_Data for this task_
□ □ □ □ □ □ □
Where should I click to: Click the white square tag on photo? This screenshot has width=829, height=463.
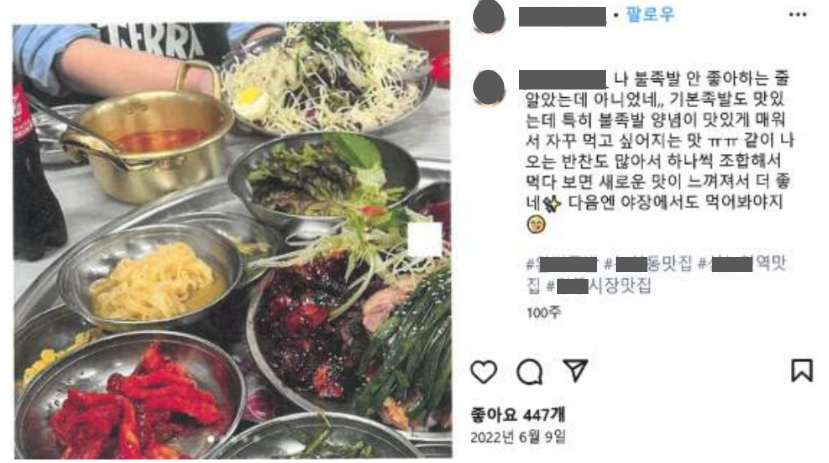(x=425, y=239)
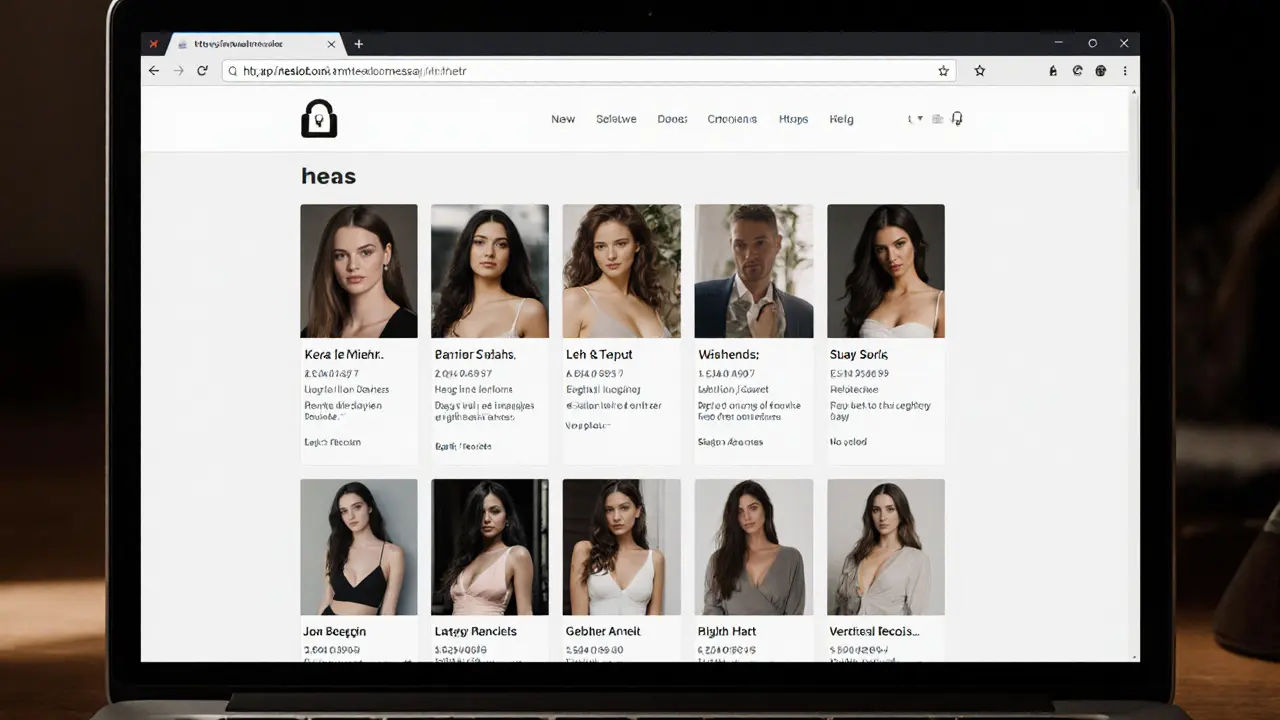Viewport: 1280px width, 720px height.
Task: Open the browser three-dot menu
Action: pos(1125,71)
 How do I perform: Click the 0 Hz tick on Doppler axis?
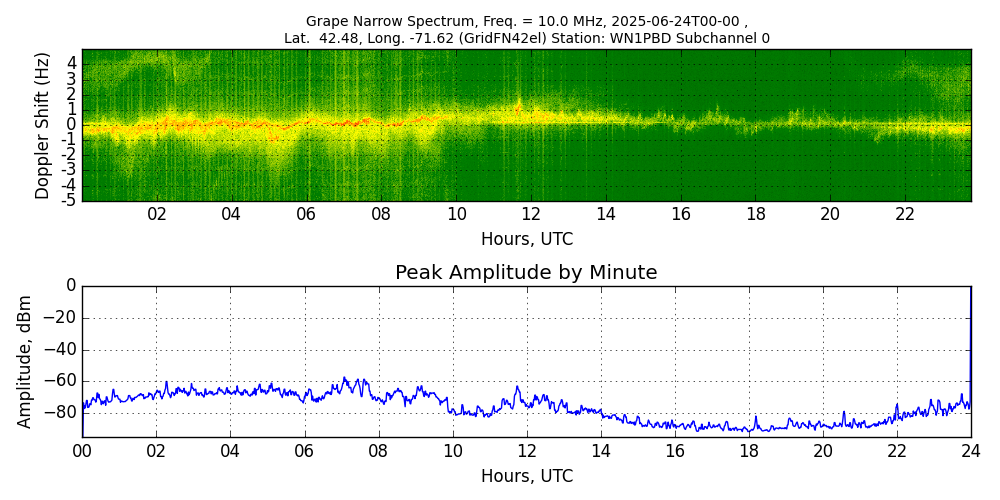pos(72,125)
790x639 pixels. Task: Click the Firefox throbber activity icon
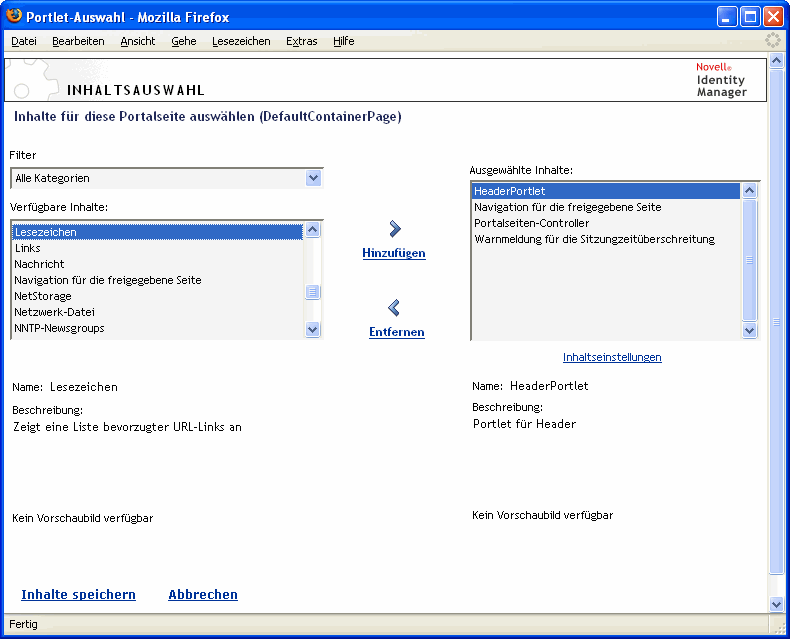click(773, 41)
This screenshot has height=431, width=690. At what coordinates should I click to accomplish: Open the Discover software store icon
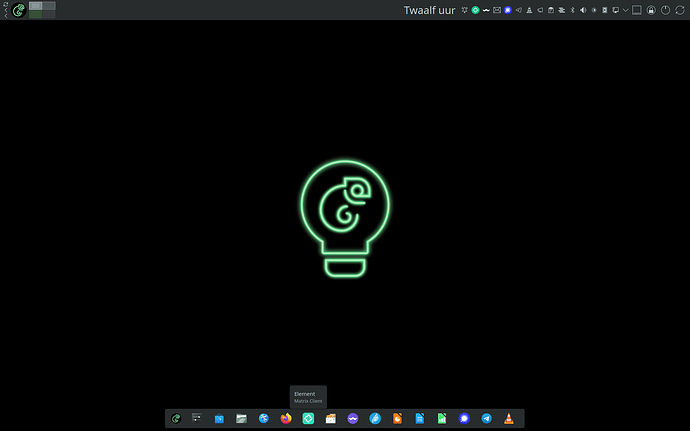click(219, 418)
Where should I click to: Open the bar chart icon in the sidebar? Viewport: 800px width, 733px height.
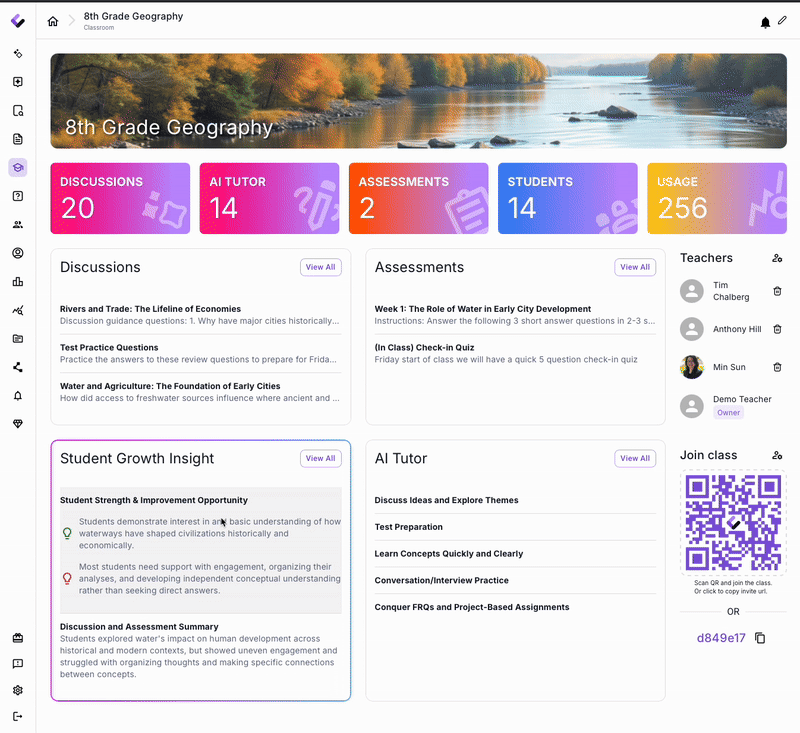(18, 282)
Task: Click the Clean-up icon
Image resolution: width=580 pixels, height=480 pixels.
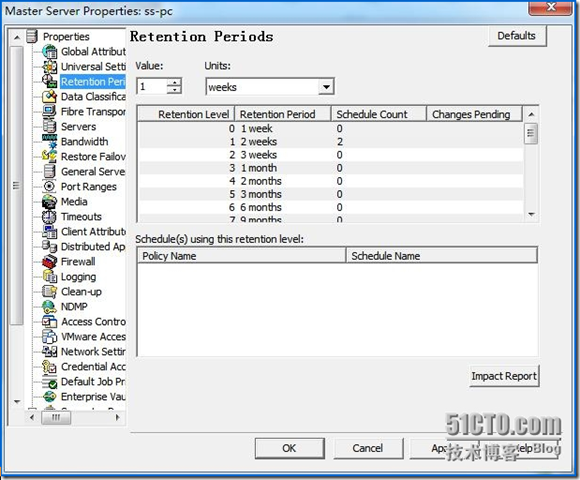Action: pos(49,291)
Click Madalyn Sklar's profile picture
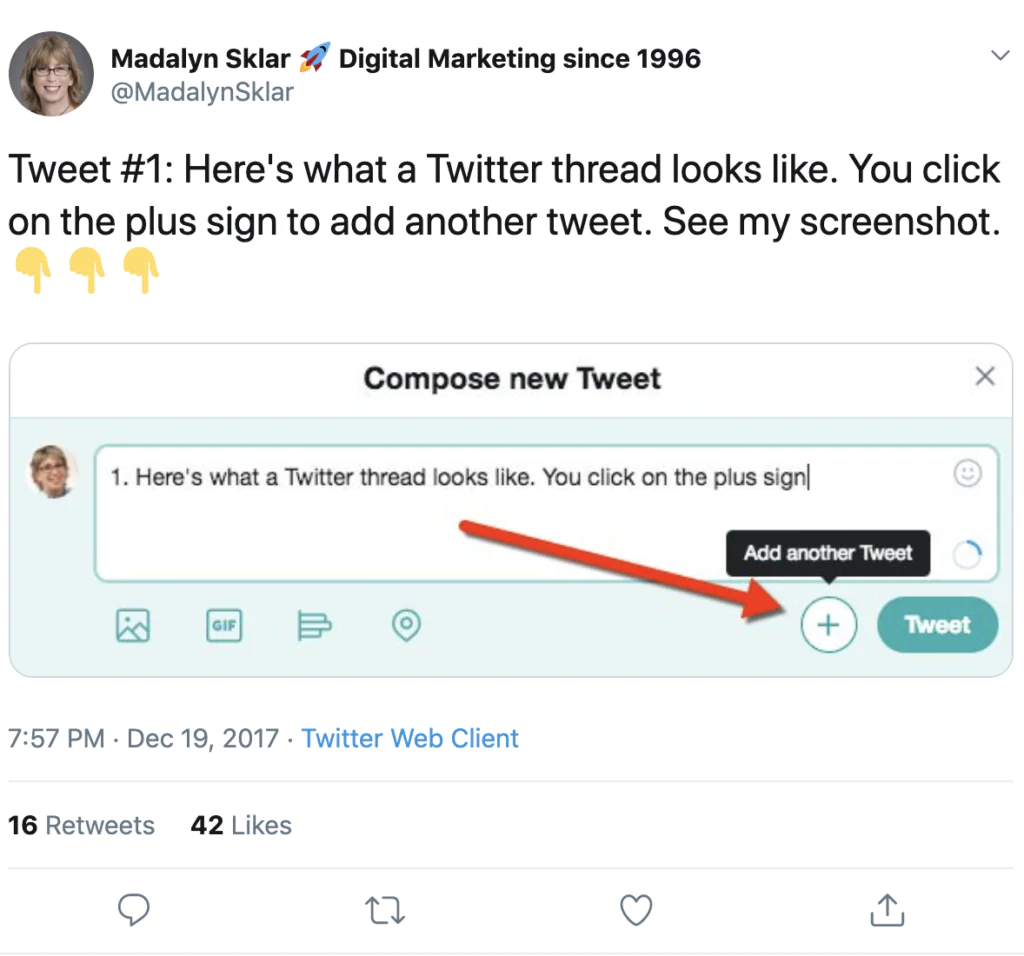 (51, 73)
□ □ □ □ □ □ □
Extract every line of the material above word for word, and leave the pictures out of your answer.

_Completed exercise_
Where should I click to: Click the white square tag on photo? This screenshot has width=829, height=463.
(x=425, y=239)
Viewport: 1280px width, 720px height.
Task: Open the browser three-dot menu
Action: pos(1125,71)
 How do I perform: Click the 0 Hz tick on Doppler axis?
pos(72,125)
790x639 pixels. Task: Click the Firefox throbber activity icon
click(773, 41)
This screenshot has height=431, width=690. At what coordinates should I click to accomplish: Open the Discover software store icon
click(219, 418)
Where should I click to: Open the bar chart icon in the sidebar? Viewport: 800px width, 733px height.
(18, 282)
Task: Click the Clean-up icon
Image resolution: width=580 pixels, height=480 pixels.
Action: pos(49,291)
Click Madalyn Sklar's profile picture
 (51, 73)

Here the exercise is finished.